The following are the basic steps to perform coordination among concurrent function invocations for a MapReduce algorithm:

  1. A mapper function splits the data set into chunks
  2. The mapper function counts the total number of chunks and inserts the count into the external state data store (this represents the total number of in-process function invocations)
  3. The mapper function invokes the required number of reducer functions in parallel to process each chunk
  4. When each reducer function invocation completes, it atomically decrements the count of in-process invocations in the external state data store
  5. If the count of in-process invocations is zero, then the current reducer function is the last to complete and the system can continue onto the next state in the state machine

There are many other ways concurrency may need to be coordinated, but they all share the property of needing to track state in an atomic, external store.

State Transition Logic

This brings us to state transitions. How can one function invocation make the proper decision on which function(s) should be executed next? At first glance, this doesn’t sound too difficult. We are used to writing this sort of logic directly in our function source code. But embedding the logic of a state machine in the source code of all its functions leads to the spaghetti code mess we are hoping to avoid by using a more formal state machine model.

To inch our way towards a more general approach to state machine transition logic, let’s take a look at a simple use case: custom retry logic. In this example, the process performed for state “A” in the diagram below should be retried up to MAX_RETRIES.

Upon success, the logic transitions by invoking the function for state “B”. But let’s focus on the failure scenario.

Function A is invoked with a message. That message may look something like:

{
  userId: 12345
}

When a failure occurs, function A looks at the input message to see if it has a retries property. It does not, so function A adds the property with a value of 1:

{
  userId: 12345,
  retries: 1
}

Then, function A can re-invoke itself with the newly update message. If it fails again, it now increments the retries property:

{
  userId: 12345,
  retries: 2
}

Each time a failure occurs, the number of retries is compared against the MAX_RETRIES value. If the number of retries exceeds MAX_RETRIES, then the state machine can transition into a failure state. This may include pushing the input message onto a dead letter queue or notifying someone of the failure.
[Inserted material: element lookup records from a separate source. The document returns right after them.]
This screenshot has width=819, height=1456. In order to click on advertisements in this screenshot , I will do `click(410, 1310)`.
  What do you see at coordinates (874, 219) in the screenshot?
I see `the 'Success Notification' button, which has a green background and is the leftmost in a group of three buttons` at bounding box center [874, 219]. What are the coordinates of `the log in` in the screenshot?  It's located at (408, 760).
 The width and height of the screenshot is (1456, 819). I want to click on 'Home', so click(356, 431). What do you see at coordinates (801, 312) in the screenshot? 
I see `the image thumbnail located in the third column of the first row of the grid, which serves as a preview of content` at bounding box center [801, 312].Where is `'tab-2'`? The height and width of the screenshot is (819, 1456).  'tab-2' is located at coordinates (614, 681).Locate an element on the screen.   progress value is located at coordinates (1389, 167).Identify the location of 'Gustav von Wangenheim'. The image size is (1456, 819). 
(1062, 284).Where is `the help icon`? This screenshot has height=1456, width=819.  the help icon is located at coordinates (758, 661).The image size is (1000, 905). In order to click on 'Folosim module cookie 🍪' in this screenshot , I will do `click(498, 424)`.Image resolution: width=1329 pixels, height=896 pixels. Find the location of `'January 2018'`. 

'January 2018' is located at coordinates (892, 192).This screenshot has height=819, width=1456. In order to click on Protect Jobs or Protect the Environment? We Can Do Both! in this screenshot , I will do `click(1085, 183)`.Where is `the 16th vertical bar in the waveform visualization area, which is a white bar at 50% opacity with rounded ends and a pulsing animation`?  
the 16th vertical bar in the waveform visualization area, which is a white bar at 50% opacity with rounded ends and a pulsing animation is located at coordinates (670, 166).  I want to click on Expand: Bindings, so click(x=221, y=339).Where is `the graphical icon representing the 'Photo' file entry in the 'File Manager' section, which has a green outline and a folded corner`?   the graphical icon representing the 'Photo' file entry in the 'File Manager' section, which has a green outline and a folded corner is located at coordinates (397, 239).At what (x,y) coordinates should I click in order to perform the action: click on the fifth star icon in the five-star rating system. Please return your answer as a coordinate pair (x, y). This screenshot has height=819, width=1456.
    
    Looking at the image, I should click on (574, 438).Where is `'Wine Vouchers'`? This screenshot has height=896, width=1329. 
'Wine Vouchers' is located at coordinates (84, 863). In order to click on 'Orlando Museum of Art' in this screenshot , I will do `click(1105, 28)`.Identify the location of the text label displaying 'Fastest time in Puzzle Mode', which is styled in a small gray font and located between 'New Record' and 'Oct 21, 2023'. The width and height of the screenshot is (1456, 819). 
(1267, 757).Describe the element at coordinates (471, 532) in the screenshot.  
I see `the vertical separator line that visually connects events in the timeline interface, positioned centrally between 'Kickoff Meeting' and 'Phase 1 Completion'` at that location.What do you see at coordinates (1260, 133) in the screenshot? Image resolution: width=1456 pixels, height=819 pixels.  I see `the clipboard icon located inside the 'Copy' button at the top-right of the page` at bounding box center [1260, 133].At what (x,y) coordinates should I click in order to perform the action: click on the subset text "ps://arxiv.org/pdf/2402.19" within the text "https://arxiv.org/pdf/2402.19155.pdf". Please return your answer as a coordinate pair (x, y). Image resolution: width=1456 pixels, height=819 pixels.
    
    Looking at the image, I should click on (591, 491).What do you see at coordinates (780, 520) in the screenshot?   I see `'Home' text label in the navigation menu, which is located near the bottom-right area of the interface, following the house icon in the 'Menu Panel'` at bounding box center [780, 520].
The key here is that the state of the machine can be passed as part of the input into the function. This is a powerful mechanism for managing the logic flow of an application.

A Generic Serverless State Machine?

While the above mechanisms for concurrency coordination and state transitions can be used to build bespoke state machines, it would be great if we could use a standard state machine specification to build general logic flows. While this has yet to be completely achieved, there have been some promising attempts. One example is Ben Kehoe’s Heaviside project. Heaviside attempts to provide both the state machine definition and state to functions via AWS Lambda’s Context mechanism using the same Amazon States Language specification used for Step Functions. While this works in theory, it breaks down in practice because AWS Lambda doesn’t support providing arbitrary context data when invoking functions asynchronously. This is an impediment to implementing state machines where the machine definition and state are passed separately from the input messages. It would be interesting to investigate whether mixing the state machine data with the input message could achieve the desired result.

Even with the current challenges, I’m excited to see the progress being made in pursuit of serverless state machines. I believe it is only a matter of time before someone builds a generic framework on top of existing FaaS solutions and/or cloud providers support high-throughput state machines.